While perhaps not the healthiest meal (two cheese slices from a large Domino's pizza contains 580 calories and 1,180 milligrams of sodium according to their cal-o-meter), we can all agree there is something special about ordering a big, greasy, cheesy, fast-food pizza, having a few beers, and inviting some friends over for a night in. According to Fast Food Menu Prices, the average price of a Domino's large cheese pizza is $9.99, with the chain frequently offering deep discounts and deals that bring the price down even lower. 

Jenny Fouracre, Domino's director of public relations, told the Los Angeles Times that the amount charged for a single pizza can vary based on where you are ordering from and what the franchise owners choose to set it at as they're free to decide their own prices. However, national discounts and combination deals tend to keep the costs relatively similar across state lines. With deals this good, we have to wonder how they keep the cost down and their pizza so cheap.

Cheap pizza can lead to low wages at Domino's

Workers appear to be some of the people shouldering the burden of the extremely low prices of Domino's pizza, with HuffPost reporting the pizza industry to be some of the biggest offenders when it comes to low wages. There was even a lawsuit filed by the New York attorney general, accusing Domino's of fraud and systematic wage theft by repeatedly shortening workers pay (via HuffPost). This lawsuit alleges that Domino's headquarters instructed franchise owners to purchase the software system PULSE for payroll, which led to them shorting workers on wages. Domino's headquarters allegedly knew about this issue, but deemed it to be a "low priority" problem.
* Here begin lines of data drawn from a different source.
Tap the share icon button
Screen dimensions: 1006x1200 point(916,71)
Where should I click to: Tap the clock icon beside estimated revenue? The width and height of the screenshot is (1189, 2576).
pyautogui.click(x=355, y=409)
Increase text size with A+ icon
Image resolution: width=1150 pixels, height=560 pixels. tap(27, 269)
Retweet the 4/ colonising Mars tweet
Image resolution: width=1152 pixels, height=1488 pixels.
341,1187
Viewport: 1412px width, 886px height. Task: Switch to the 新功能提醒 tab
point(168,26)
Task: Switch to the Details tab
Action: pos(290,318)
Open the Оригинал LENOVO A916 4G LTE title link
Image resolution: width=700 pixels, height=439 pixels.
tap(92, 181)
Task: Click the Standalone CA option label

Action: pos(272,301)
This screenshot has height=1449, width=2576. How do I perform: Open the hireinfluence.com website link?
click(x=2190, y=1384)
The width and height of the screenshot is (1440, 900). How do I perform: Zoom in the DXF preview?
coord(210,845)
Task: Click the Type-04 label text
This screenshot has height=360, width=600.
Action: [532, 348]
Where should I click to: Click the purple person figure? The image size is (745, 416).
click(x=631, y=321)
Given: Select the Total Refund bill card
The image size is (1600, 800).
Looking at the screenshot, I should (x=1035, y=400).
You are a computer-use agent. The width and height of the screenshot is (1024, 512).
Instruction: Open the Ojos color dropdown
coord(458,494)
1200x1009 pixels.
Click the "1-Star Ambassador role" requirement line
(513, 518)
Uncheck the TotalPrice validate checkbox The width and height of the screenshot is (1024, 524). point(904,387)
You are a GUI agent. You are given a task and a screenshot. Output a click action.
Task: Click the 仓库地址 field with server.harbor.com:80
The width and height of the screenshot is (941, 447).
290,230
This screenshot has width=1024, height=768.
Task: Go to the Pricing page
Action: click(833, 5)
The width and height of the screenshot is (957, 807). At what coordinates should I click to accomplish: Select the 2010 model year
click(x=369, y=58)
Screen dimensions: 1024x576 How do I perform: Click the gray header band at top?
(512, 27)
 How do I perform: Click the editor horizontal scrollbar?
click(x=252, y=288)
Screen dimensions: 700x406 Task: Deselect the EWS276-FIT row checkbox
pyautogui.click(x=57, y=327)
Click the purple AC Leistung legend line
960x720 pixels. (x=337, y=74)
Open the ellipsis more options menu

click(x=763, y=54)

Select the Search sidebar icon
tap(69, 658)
Franchise owners are claiming to being hit as well, telling News.Com.Au that the reduction of prices around 2014 began cutting into profits and forcing shops to sell pizzas at or below cost. Many of the people who opened shops before the price decreases had to close up, citing the hard work and time they were putting into building their businesses was not making sense given the debt they were building up due to costs. They were told the price cuts were a temporary promotion, but it quickly became clear to them that the low prices and deep discounts were here to stay. A Domino's spokesperson told the reporter that since introducing a value deal in Australia, where the article was reported from, stores saw increased profits and sales.